Comprehensive analysis of FDM-1's strengths and weaknesses based on real user feedback and expert evaluation.
First computer-use foundation model trained on internet-scale video (11M hours), versus the largest open computer-use dataset of under 20 hours of 30 FPS video
Native 30 FPS video processing enables continuous control like smooth mouse movement and CAD operations rather than discrete screenshot-by-screenshot reasoning
Highly efficient video encoder compresses nearly 2 hours of footage into just 1M tokens, unlocking minute-scale context windows
Unsupervised training via the inverse dynamics model removes the bottleneck of expensive contractor-labeled screenshots
Test-time compute via OS checkpoints / forking VMs lets the model retry from validated intermediate states on long-horizon tasks
Demonstrably general â the same model performs CAD modeling, website fuzzing, and real-world driving without task-specific RL environments
6 major strengths make FDM-1 stand out in the automation category.
No public API, pricing page, or self-serve access â gated to enterprise and research partners
Capabilities are demonstrated through curated video clips rather than peer-reviewed benchmarks against established computer-use leaderboards
Released February 23, 2026, so production track record, reliability, and safety guardrails are unproven at scale
Inference at 30 FPS on minute-long video contexts implies significant GPU cost not disclosed publicly
No documentation of supported operating systems, integrations, or developer tooling beyond the research blog post
5 areas for improvement that potential users should consider.
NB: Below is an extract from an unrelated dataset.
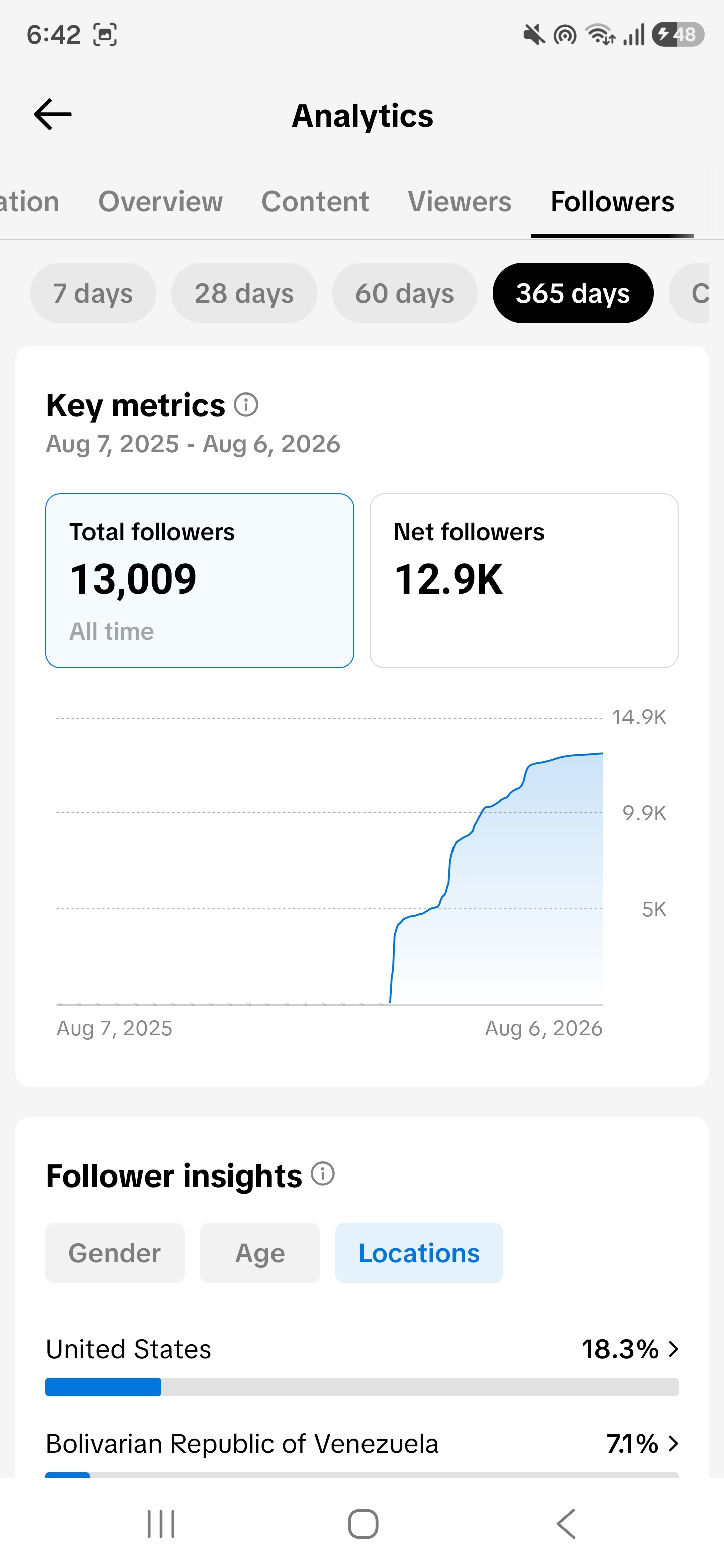The image size is (724, 1568).
Task: Tap the screen recorder status icon
Action: click(105, 35)
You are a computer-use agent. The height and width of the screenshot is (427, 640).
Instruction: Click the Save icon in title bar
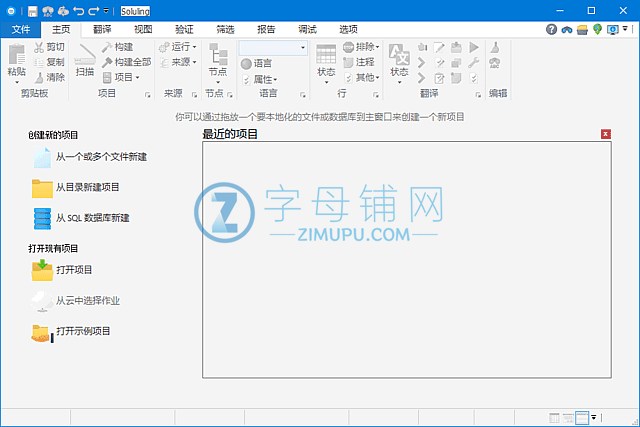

FDM-1 has potential but comes with notable limitations. Consider trying the free tier or trial before committing, and compare closely with alternatives in the automation space.
FDM-1 is a foundation model for general computer use built by Standard Intelligence (standard intelligence pbc), announced February 23, 2026. Unlike prior computer-use agents that fine-tune a vision-language model on screenshots, FDM-1 trains and infers directly on video at 30 FPS. It was trained on a portion of an 11-million-hour screen recording dataset labeled by a custom inverse dynamics model. The team positions it as the first fully general computer action model.
Traditional computer-use agents fine-tune a VLM on contractor-annotated screenshots, which limits them to a few seconds of context, low framerates, and short-horizon tasks. FDM-1 instead trains directly on 30 FPS video and uses a video encoder that compresses ~2 hours into 1M tokens, giving it minute-scale context. It also avoids per-task reinforcement learning environments, learning unsupervised from the open internet's video corpus. Based on our analysis of 870+ AI tools, this is the only Automation entry that trains a custom video foundation model end-to-end for computer use.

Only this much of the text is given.